THE REQUEST: Copy out the whole listing below word for word, keeping every line as it stands.

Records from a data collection
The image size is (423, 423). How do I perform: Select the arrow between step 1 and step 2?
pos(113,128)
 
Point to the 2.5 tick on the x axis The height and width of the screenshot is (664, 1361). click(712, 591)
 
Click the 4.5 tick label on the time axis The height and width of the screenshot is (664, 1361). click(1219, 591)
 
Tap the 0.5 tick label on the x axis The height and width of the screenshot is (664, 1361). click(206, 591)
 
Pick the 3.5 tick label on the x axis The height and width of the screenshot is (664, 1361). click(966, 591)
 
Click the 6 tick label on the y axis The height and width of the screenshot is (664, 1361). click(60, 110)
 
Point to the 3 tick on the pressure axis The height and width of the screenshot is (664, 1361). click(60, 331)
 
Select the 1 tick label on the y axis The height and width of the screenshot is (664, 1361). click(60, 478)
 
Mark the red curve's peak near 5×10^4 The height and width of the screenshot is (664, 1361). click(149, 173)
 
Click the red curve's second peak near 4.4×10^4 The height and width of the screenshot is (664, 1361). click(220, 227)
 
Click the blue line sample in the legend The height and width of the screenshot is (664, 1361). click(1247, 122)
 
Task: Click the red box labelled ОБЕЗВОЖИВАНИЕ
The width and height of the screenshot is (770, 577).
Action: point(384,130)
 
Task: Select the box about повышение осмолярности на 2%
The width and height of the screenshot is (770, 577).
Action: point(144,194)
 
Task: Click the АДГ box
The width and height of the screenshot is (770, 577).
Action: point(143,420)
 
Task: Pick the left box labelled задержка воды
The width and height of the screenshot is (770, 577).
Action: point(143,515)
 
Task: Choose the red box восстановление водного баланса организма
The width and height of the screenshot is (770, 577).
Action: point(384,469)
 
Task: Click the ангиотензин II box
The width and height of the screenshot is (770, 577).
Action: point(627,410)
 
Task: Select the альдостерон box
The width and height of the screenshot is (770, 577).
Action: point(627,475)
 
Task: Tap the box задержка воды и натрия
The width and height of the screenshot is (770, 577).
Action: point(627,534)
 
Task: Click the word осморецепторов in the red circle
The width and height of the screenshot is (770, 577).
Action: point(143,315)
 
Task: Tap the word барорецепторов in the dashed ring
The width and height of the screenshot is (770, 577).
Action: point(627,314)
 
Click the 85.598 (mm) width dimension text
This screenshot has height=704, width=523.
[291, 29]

RESULT FOR THIS EXERCISE:
The image size is (423, 423). How do I perform: Select the arrow between step 1 and step 2?
pos(113,128)
 
Point to the 2.5 tick on the x axis The height and width of the screenshot is (664, 1361). click(712, 591)
 
Click the 4.5 tick label on the time axis The height and width of the screenshot is (664, 1361). click(1219, 591)
 
Tap the 0.5 tick label on the x axis The height and width of the screenshot is (664, 1361). click(206, 591)
 
Pick the 3.5 tick label on the x axis The height and width of the screenshot is (664, 1361). click(966, 591)
 
Click the 6 tick label on the y axis The height and width of the screenshot is (664, 1361). click(60, 110)
 
Point to the 3 tick on the pressure axis The height and width of the screenshot is (664, 1361). click(60, 331)
 
Select the 1 tick label on the y axis The height and width of the screenshot is (664, 1361). click(60, 478)
 
Mark the red curve's peak near 5×10^4 The height and width of the screenshot is (664, 1361). click(149, 173)
 
Click the red curve's second peak near 4.4×10^4 The height and width of the screenshot is (664, 1361). click(220, 227)
 
Click the blue line sample in the legend The height and width of the screenshot is (664, 1361). click(1247, 122)
 
Task: Click the red box labelled ОБЕЗВОЖИВАНИЕ
The width and height of the screenshot is (770, 577).
Action: point(384,130)
 
Task: Select the box about повышение осмолярности на 2%
The width and height of the screenshot is (770, 577).
Action: point(144,194)
 
Task: Click the АДГ box
The width and height of the screenshot is (770, 577).
Action: point(143,420)
 
Task: Pick the left box labelled задержка воды
The width and height of the screenshot is (770, 577).
Action: point(143,515)
 
Task: Choose the red box восстановление водного баланса организма
The width and height of the screenshot is (770, 577).
Action: point(384,469)
 
Task: Click the ангиотензин II box
The width and height of the screenshot is (770, 577).
Action: point(627,410)
 
Task: Select the альдостерон box
The width and height of the screenshot is (770, 577).
Action: point(627,475)
 
Task: Tap the box задержка воды и натрия
The width and height of the screenshot is (770, 577).
Action: point(627,534)
 
Task: Click the word осморецепторов in the red circle
The width and height of the screenshot is (770, 577).
Action: point(143,315)
 
Task: Tap the word барорецепторов in the dashed ring
The width and height of the screenshot is (770, 577).
Action: point(627,314)
 
Click the 85.598 (mm) width dimension text
This screenshot has height=704, width=523.
[291, 29]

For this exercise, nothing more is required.